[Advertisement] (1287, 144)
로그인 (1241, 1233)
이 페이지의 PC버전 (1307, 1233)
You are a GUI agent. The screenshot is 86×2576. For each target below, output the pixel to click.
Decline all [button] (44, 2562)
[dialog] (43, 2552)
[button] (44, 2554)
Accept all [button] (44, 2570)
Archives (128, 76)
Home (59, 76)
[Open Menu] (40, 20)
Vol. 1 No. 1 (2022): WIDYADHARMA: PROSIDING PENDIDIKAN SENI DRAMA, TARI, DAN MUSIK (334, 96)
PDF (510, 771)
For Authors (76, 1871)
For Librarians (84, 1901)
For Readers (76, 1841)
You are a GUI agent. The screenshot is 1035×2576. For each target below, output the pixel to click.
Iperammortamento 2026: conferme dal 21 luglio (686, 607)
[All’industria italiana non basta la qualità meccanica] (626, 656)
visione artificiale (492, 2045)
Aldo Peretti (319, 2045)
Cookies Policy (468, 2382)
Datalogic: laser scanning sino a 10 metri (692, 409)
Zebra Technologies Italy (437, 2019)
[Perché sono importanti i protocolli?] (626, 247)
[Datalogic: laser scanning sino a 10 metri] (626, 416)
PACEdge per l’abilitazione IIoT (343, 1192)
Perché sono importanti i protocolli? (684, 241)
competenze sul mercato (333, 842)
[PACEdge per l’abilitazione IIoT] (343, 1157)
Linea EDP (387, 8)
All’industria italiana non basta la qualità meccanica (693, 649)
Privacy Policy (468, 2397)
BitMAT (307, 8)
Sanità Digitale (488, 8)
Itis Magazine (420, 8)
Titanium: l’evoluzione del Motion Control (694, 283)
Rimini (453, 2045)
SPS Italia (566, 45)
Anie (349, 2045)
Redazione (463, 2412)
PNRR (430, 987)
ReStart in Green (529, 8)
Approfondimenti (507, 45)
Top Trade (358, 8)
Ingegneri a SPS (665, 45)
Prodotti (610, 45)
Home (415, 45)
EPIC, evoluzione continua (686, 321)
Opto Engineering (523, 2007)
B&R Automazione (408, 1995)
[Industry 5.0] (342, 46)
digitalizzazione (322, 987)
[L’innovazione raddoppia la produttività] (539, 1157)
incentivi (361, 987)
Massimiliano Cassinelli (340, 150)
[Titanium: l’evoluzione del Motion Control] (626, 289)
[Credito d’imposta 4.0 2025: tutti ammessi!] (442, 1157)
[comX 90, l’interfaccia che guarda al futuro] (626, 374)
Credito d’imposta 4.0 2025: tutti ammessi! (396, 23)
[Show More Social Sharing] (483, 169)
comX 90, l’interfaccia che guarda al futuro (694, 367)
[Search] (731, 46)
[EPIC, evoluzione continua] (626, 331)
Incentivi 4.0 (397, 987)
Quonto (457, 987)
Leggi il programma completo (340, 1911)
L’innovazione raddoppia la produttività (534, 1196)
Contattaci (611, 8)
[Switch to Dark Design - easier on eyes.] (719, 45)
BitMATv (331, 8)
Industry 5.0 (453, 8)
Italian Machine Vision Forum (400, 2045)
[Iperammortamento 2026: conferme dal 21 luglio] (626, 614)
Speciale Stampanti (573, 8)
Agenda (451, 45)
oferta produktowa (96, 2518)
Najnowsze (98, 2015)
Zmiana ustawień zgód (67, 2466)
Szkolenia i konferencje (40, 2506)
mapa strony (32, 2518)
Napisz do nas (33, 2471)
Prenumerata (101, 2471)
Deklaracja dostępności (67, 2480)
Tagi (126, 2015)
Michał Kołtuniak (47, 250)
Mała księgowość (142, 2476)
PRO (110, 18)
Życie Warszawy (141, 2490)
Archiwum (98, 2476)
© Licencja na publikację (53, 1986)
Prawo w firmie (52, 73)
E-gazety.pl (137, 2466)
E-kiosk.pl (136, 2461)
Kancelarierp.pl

──────

Copy out every line from the records that has the word "italiana".

SOLUTION:
[All’industria italiana non basta la qualità meccanica] (626, 656)
All’industria italiana non basta la qualità meccanica (693, 649)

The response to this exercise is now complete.